4. Die Revisionsrekurswerberin legt zutreffend dar, dass § 31 Abs 3 Satz 1 zweiter Fall WRG bei Gefahr im Verzug der Behörde ein zweistufiges Vorgehen ermöglicht. Sie hat zunächst die zur Gefahrenbeseitigung erforderliche Sanierungsmaßnahme anzuordnen. Wird dieser Anordnung entsprochen, hat es damit sein Bewenden. Wird sie hingegen nicht sofort befolgt, hat die Behörde die Anordnung unverzüglich durchführen zu lassen (VwGH 93/07/0126 = VwSlg 14193 A/1995; 2009/07/0110; Oberleitner/Berge r, Wasserrechtsgesetz 3 § 31 Rz 23). Im vorliegenden Fall hatte die Liegenschaftseigentümerin bereits der in Ausübung unmittelbarer Befehls‑ und Zwangsgewalt erfolgten Anordnung entsprochen und die Entsorgung des kontaminierten Erdreichs in Auftrag gegeben. Ohne dass untersucht werden müsste, ob damit eine Inanspruchnahme der Gemeinde im Sinne des § 31 Abs 4 WRG erfolgte, bedurfte es keines Vorgehens im Sinne der zweiten Stufe des § 31 Abs 3 Satz 1 zweiter Fall WRG. Damit hat jedenfalls nicht die Behörde den gesetzmäßigen Zustand hergestellt (vgl dazu 1 Ob 36/92 = SZ 66/37), sondern die Gemeinde als Dritte in Entsprechung einer behördlichen Anordnung.

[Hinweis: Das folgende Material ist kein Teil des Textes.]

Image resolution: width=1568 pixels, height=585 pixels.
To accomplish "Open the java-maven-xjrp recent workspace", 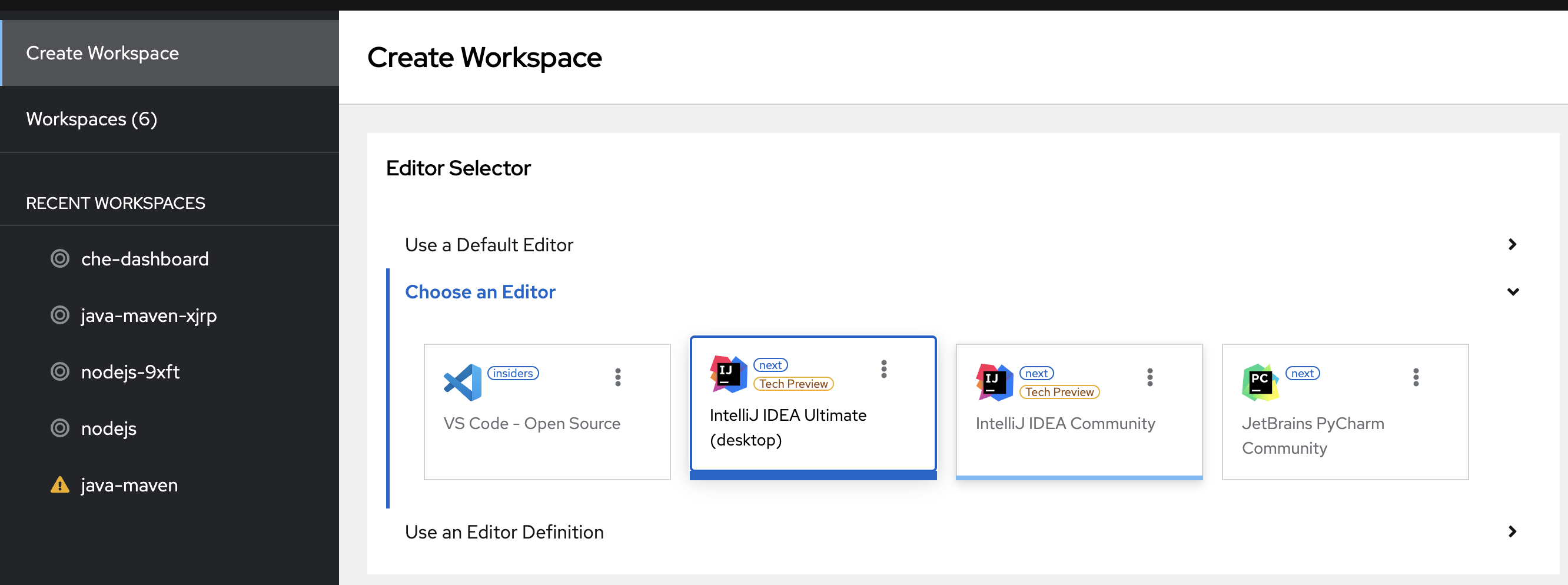I will pos(148,315).
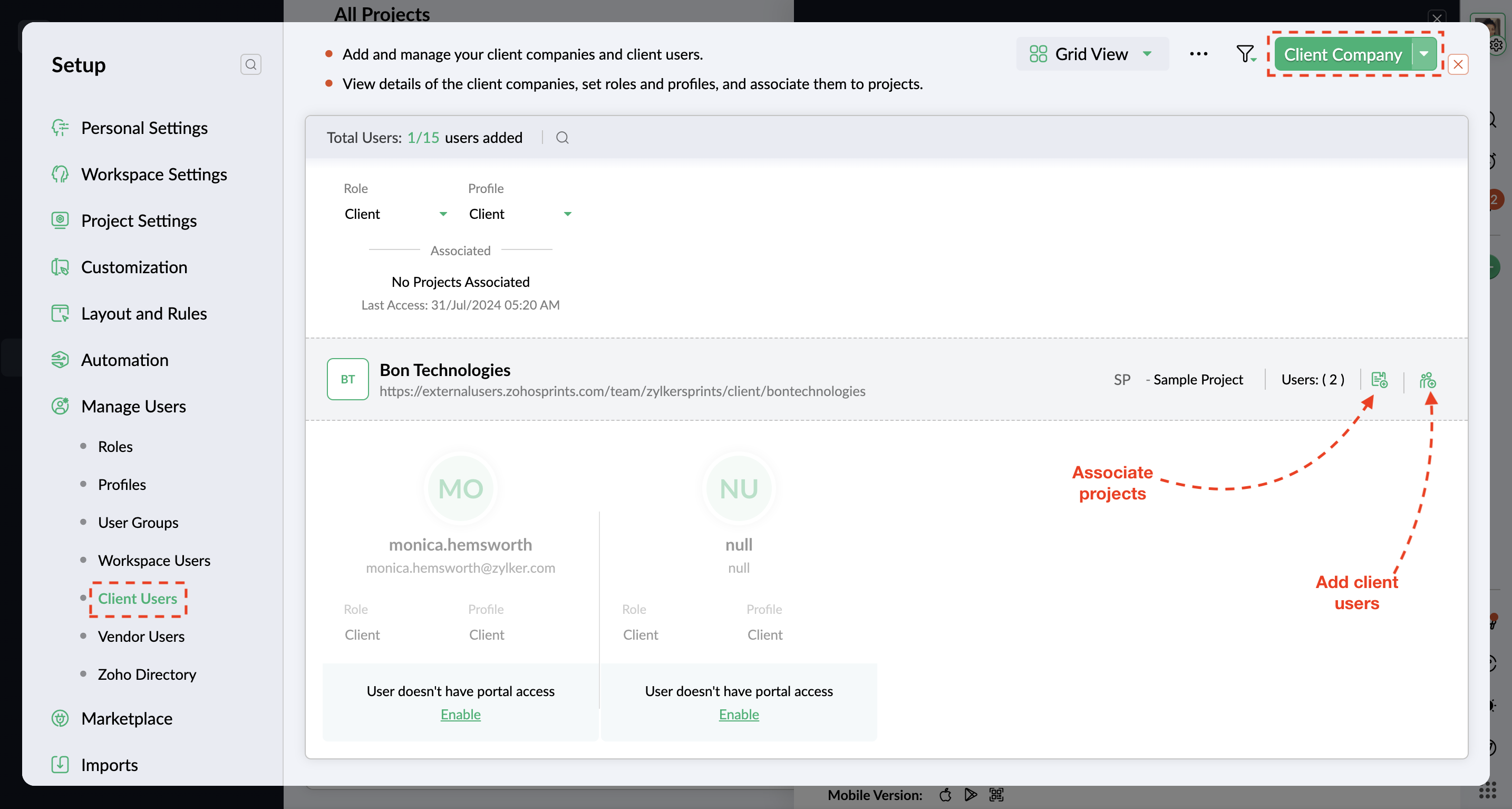Click the Client Company button
The height and width of the screenshot is (809, 1512).
coord(1342,54)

5. Es entspricht nun ganz herrschender Ansicht, dass einem Dritten, der die wegen Gefahr im Verzug erforderliche Maßnahme auf seine Kosten durchführen lässt und damit einen Aufwand trägt, den sonst der nach § 31 Abs 1 WRG Verpflichtete zu tragen hätte, der Anspruch auf Rückersatz der Kosten gemäß § 1042 ABGB zusteht (RIS‑Justiz RS0110307; RS0020131). Das gilt auch für Länder und Gemeinden, wenn sie die Kosten für Gewässerschutzmaßnahmen im Sinne des § 31 WRG vorläufig getragen haben ( Oberleitner/Berger aaO Rz 28). Zur Entscheidung über das Begehren auf Ersatz eines solchen Aufwands sind die ordentlichen Gerichte berufen. § 31 Abs 3 WRG bietet keine Grundlage, die der Gemeinde als Liegenschaftseigentümerin in Umsetzung der von der Wasserrechtsbehörde angeordneten Maßnahme erwachsenen Kosten ‑ als öffentlich‑rechtliche Forderung ‑ bescheidmäßig einem Verursacher im Sinne des § 31 WRG vorzuschreiben.

6. Einer weiteren Begründung bedarf dieser Beschluss nicht (§ 71 Abs 3 AußStrG).